- [What the exercise asks]: Reproduce each of the following records word for word.

- [Materials provided]:
#####
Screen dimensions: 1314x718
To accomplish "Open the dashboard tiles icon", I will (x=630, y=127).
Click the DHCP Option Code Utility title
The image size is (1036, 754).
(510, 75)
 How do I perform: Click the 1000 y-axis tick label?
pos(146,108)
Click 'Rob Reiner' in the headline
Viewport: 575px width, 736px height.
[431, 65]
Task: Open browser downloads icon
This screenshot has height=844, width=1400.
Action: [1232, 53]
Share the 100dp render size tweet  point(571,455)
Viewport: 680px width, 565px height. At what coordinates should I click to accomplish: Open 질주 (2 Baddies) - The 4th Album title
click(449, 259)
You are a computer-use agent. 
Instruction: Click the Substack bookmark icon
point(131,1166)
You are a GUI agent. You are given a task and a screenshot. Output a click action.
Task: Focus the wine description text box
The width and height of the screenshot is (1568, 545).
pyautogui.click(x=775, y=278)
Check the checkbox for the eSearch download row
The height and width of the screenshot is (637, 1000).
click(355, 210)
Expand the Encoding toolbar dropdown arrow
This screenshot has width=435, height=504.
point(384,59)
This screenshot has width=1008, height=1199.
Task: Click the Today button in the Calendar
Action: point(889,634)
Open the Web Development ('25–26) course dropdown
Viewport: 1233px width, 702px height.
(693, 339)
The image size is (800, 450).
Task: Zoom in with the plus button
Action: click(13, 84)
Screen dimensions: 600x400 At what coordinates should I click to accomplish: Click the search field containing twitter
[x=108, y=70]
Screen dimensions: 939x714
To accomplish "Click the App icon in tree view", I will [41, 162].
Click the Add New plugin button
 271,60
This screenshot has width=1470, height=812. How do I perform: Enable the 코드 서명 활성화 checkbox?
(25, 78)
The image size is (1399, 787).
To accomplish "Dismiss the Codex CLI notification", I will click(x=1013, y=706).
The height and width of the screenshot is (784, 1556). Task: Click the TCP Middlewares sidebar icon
#####
- [Task result]:
Screen dimensions: 1314x718
To accomplish "Open the dashboard tiles icon", I will (x=630, y=127).
Click the DHCP Option Code Utility title
The image size is (1036, 754).
(510, 75)
 How do I perform: Click the 1000 y-axis tick label?
pos(146,108)
Click 'Rob Reiner' in the headline
Viewport: 575px width, 736px height.
[431, 65]
Task: Open browser downloads icon
This screenshot has height=844, width=1400.
Action: [1232, 53]
Share the 100dp render size tweet  point(571,455)
Viewport: 680px width, 565px height. At what coordinates should I click to accomplish: Open 질주 (2 Baddies) - The 4th Album title
click(449, 259)
You are a computer-use agent. 
Instruction: Click the Substack bookmark icon
point(131,1166)
You are a GUI agent. You are given a task and a screenshot. Output a click action.
Task: Focus the wine description text box
The width and height of the screenshot is (1568, 545).
pyautogui.click(x=775, y=278)
Check the checkbox for the eSearch download row
The height and width of the screenshot is (637, 1000).
click(355, 210)
Expand the Encoding toolbar dropdown arrow
This screenshot has width=435, height=504.
point(384,59)
This screenshot has width=1008, height=1199.
Task: Click the Today button in the Calendar
Action: point(889,634)
Open the Web Development ('25–26) course dropdown
Viewport: 1233px width, 702px height.
(693, 339)
The image size is (800, 450).
Task: Zoom in with the plus button
Action: click(13, 84)
Screen dimensions: 600x400 At what coordinates should I click to accomplish: Click the search field containing twitter
[x=108, y=70]
Screen dimensions: 939x714
To accomplish "Click the App icon in tree view", I will [41, 162].
Click the Add New plugin button
 271,60
This screenshot has width=1470, height=812. How do I perform: Enable the 코드 서명 활성화 checkbox?
(25, 78)
The image size is (1399, 787).
To accomplish "Dismiss the Codex CLI notification", I will click(x=1013, y=706).
The height and width of the screenshot is (784, 1556). Task: Click the TCP Middlewares sidebar icon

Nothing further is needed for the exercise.